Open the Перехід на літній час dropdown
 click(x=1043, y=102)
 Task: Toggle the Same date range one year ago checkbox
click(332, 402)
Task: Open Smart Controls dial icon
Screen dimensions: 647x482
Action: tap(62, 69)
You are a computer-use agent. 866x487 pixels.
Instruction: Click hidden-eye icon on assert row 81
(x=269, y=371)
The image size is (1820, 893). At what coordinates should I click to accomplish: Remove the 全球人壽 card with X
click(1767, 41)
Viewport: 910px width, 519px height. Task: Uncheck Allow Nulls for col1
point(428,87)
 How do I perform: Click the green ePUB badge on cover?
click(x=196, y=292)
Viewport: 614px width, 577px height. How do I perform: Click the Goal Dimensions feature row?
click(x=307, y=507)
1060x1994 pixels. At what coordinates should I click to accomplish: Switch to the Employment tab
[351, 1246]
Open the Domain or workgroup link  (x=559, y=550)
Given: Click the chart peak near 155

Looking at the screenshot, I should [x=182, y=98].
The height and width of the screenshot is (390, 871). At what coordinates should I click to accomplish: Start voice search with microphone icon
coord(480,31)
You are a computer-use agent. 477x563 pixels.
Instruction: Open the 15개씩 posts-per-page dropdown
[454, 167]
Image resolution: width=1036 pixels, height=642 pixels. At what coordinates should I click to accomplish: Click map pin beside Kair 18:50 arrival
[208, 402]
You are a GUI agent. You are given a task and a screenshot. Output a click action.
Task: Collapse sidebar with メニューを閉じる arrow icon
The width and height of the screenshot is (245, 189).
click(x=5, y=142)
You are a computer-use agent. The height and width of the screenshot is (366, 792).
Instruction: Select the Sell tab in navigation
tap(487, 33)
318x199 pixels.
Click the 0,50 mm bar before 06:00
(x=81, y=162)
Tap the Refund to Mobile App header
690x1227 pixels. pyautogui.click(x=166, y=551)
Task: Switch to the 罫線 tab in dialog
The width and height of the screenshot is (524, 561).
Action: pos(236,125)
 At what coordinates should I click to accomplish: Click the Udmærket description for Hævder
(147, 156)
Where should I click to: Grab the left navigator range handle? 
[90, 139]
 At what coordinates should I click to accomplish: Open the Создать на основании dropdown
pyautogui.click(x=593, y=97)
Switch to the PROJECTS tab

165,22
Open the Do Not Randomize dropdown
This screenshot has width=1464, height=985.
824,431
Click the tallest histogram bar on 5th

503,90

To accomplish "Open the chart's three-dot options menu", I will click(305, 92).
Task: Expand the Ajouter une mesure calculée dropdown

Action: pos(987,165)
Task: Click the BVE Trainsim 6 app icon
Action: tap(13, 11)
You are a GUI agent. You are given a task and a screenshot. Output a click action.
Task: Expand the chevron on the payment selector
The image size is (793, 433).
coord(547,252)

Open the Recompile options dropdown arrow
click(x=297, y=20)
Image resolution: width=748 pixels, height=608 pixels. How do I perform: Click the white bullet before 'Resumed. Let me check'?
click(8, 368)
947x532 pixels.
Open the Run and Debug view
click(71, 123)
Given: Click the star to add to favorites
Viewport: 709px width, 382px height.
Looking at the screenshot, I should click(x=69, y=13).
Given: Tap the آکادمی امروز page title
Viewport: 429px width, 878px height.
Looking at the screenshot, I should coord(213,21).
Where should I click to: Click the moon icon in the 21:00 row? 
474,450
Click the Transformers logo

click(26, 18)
# # #
## Exercise description:
Keeping each word as it stands, transcribe every entry.

## Output below:
Open the Перехід на літній час dropdown
 click(x=1043, y=102)
 Task: Toggle the Same date range one year ago checkbox
click(332, 402)
Task: Open Smart Controls dial icon
Screen dimensions: 647x482
Action: tap(62, 69)
You are a computer-use agent. 866x487 pixels.
Instruction: Click hidden-eye icon on assert row 81
(x=269, y=371)
The image size is (1820, 893). At what coordinates should I click to accomplish: Remove the 全球人壽 card with X
click(1767, 41)
Viewport: 910px width, 519px height. Task: Uncheck Allow Nulls for col1
point(428,87)
 How do I perform: Click the green ePUB badge on cover?
click(x=196, y=292)
Viewport: 614px width, 577px height. How do I perform: Click the Goal Dimensions feature row?
click(x=307, y=507)
1060x1994 pixels. At what coordinates should I click to accomplish: Switch to the Employment tab
[351, 1246]
Open the Domain or workgroup link  (x=559, y=550)
Given: Click the chart peak near 155

Looking at the screenshot, I should [x=182, y=98].
The height and width of the screenshot is (390, 871). At what coordinates should I click to accomplish: Start voice search with microphone icon
coord(480,31)
You are a computer-use agent. 477x563 pixels.
Instruction: Open the 15개씩 posts-per-page dropdown
[454, 167]
Image resolution: width=1036 pixels, height=642 pixels. At what coordinates should I click to accomplish: Click map pin beside Kair 18:50 arrival
[208, 402]
You are a GUI agent. You are given a task and a screenshot. Output a click action.
Task: Collapse sidebar with メニューを閉じる arrow icon
The width and height of the screenshot is (245, 189).
click(x=5, y=142)
You are a computer-use agent. The height and width of the screenshot is (366, 792).
Instruction: Select the Sell tab in navigation
tap(487, 33)
318x199 pixels.
Click the 0,50 mm bar before 06:00
(x=81, y=162)
Tap the Refund to Mobile App header
690x1227 pixels. pyautogui.click(x=166, y=551)
Task: Switch to the 罫線 tab in dialog
The width and height of the screenshot is (524, 561).
Action: pos(236,125)
 At what coordinates should I click to accomplish: Click the Udmærket description for Hævder
(147, 156)
Where should I click to: Grab the left navigator range handle? 
[90, 139]
 At what coordinates should I click to accomplish: Open the Создать на основании dropdown
pyautogui.click(x=593, y=97)
Switch to the PROJECTS tab

165,22
Open the Do Not Randomize dropdown
This screenshot has width=1464, height=985.
824,431
Click the tallest histogram bar on 5th

503,90

To accomplish "Open the chart's three-dot options menu", I will click(305, 92).
Task: Expand the Ajouter une mesure calculée dropdown

Action: pos(987,165)
Task: Click the BVE Trainsim 6 app icon
Action: tap(13, 11)
You are a GUI agent. You are given a task and a screenshot. Output a click action.
Task: Expand the chevron on the payment selector
The image size is (793, 433).
coord(547,252)

Open the Recompile options dropdown arrow
click(x=297, y=20)
Image resolution: width=748 pixels, height=608 pixels. How do I perform: Click the white bullet before 'Resumed. Let me check'?
click(8, 368)
947x532 pixels.
Open the Run and Debug view
click(71, 123)
Given: Click the star to add to favorites
Viewport: 709px width, 382px height.
Looking at the screenshot, I should click(x=69, y=13).
Given: Tap the آکادمی امروز page title
Viewport: 429px width, 878px height.
Looking at the screenshot, I should coord(213,21).
Where should I click to: Click the moon icon in the 21:00 row? 
474,450
Click the Transformers logo

click(26, 18)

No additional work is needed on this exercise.